# CIS injector installation



## sirjeremyjohnson (Mar 29, 2010)

What is the best way to install the injectors into the intake? I been pressing and pressing all I can with my hand, so far I've gotten one to pop in but can't get the rest to. I know you have some tricks.


----------



## vwturbofox (Jul 31, 2010)

sirjeremyjohnson said:


> What is the best way to install the injectors into the intake? I been pressing and pressing all I can with my hand, so far I've gotten one to pop in but can't get the rest to. I know you have some tricks.

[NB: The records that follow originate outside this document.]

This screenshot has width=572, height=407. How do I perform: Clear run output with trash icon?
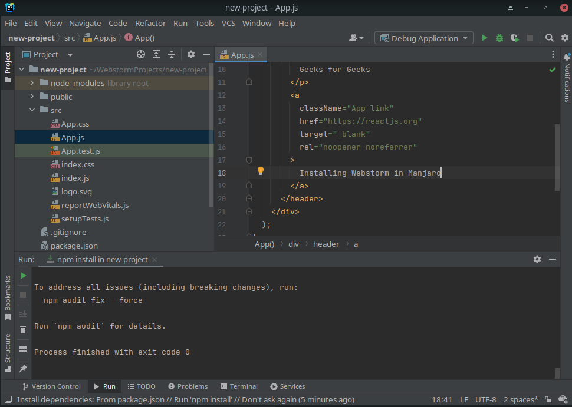[x=23, y=330]
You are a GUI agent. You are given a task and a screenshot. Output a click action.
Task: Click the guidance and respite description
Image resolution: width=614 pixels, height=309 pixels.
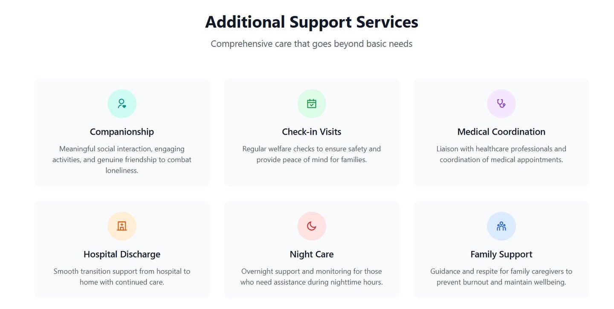tap(501, 277)
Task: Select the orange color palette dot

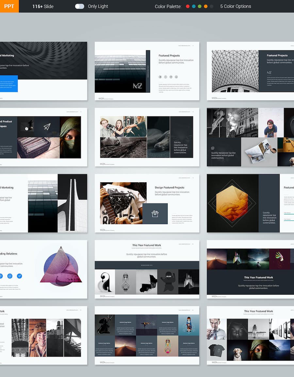Action: coord(205,6)
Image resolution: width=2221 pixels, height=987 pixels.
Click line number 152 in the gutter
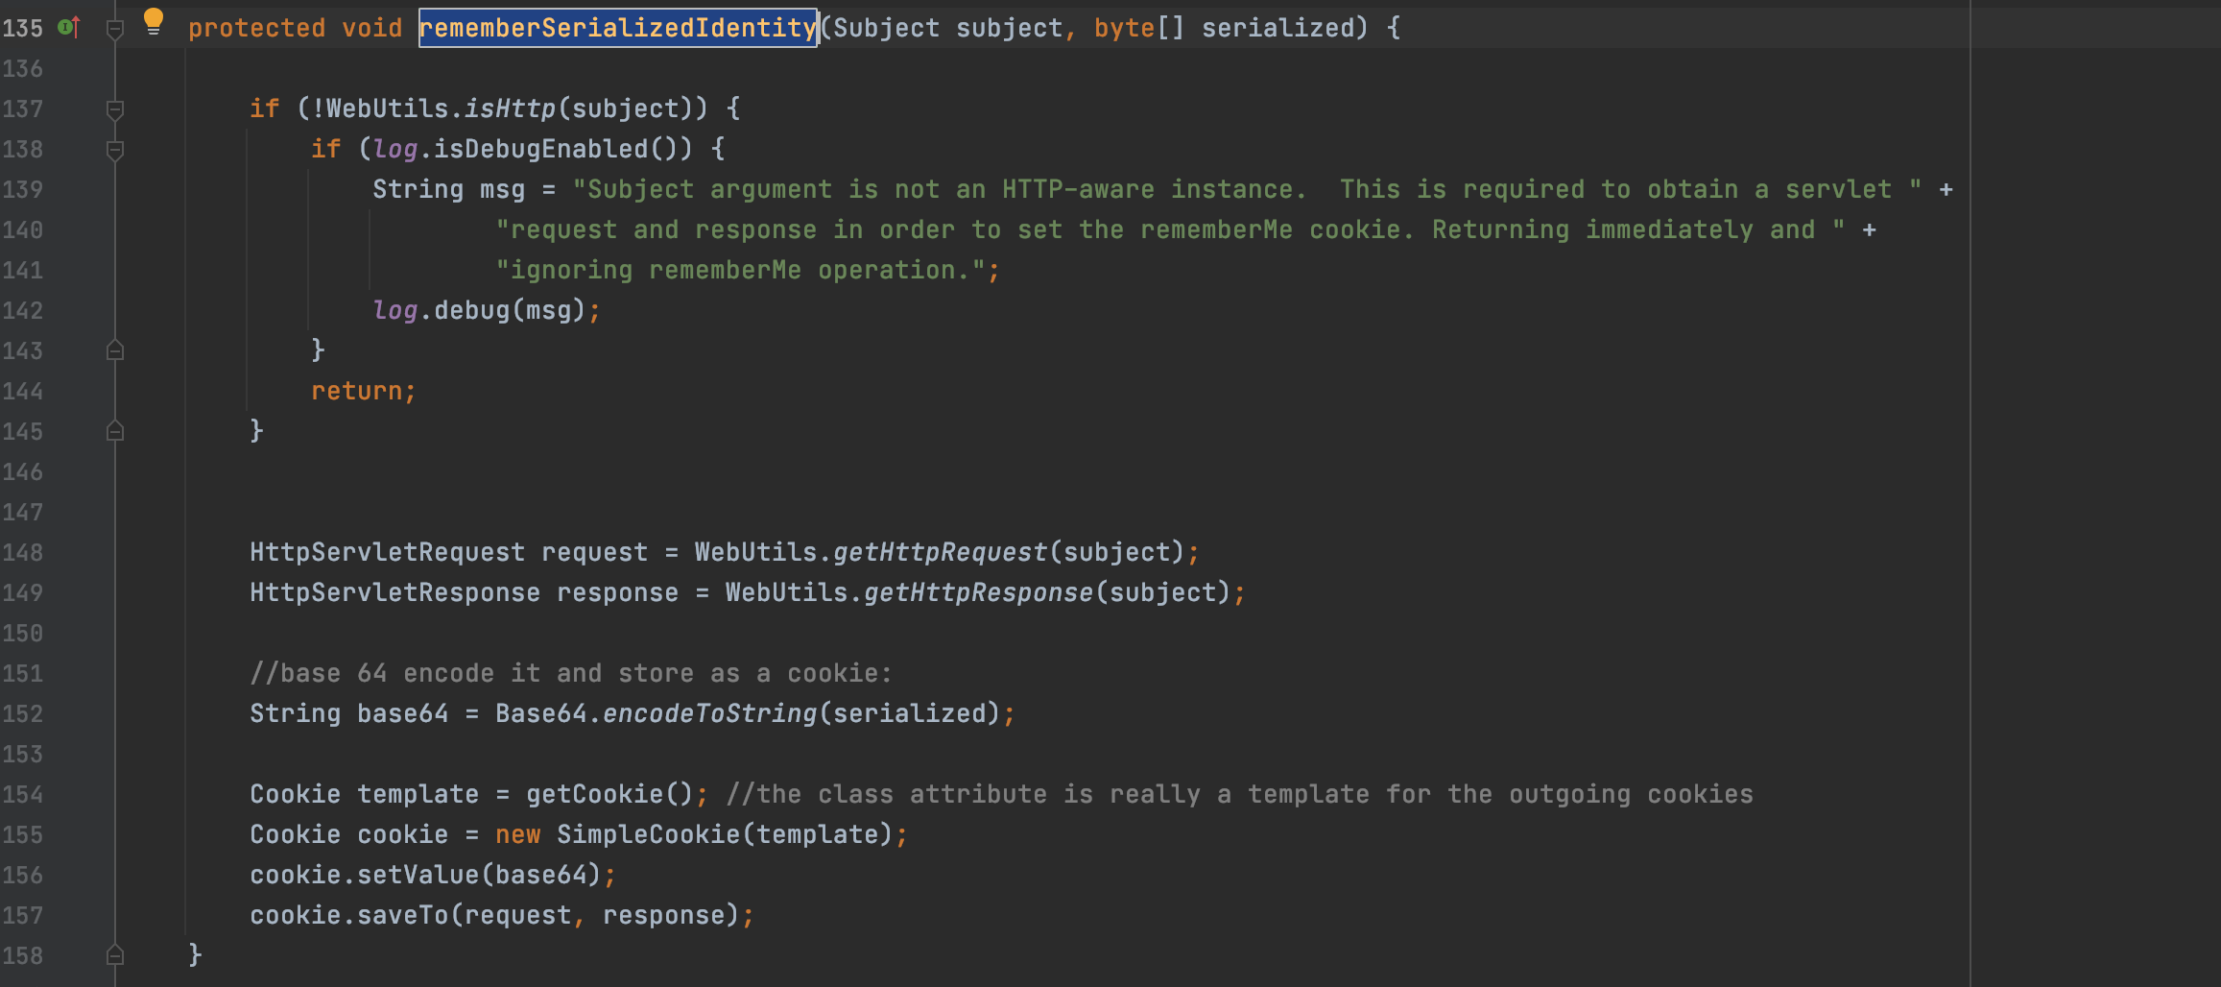[x=23, y=714]
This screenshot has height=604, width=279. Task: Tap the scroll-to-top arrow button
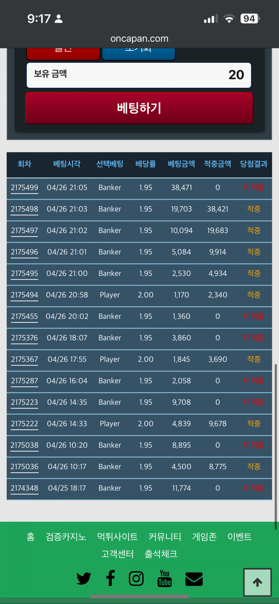click(257, 582)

I put some vaseline around the seals just a little a push hard and they go in for me.


----------



## ziddey (Apr 16, 2006)

if you have the injector puller tool, you can try using that in reverse


----------



## nickbukowy (Mar 4, 2011)

well soaking it in gasoline but i used fuel injecter cleaner, either one will help lube it a bit and i used a screw driver to help, i taped it in slowly on the top of the nut, made life way easier


----------



## vwgroundpilot (Mar 7, 2004)

Here's what I did:

1) Soak all seals in gasoline for ~5 min

2) Install one pair of seals on first injector

3) Put injector into 1st hole as far as I could push by hand

4) Using long flat-bade screwdriver as a punch, set the tip on top of the nut binding injector to line, then tap it in using a rubber mallet. BE GENTLE. It does NOT take much impact force to get them in, and you don't want to damage the plastic cup on the bottom of the injector holder. I used a small, light mallet with a soft insert (http://www.sears.com/shc/s/p_10153_12605_00938388000P?mv=rr&i_cntr=1304451434903).

5) Repeat steps 2-4 for the remaining injectors, doing one injector at a time (this way the seals are still soaked with gas as you install each injector)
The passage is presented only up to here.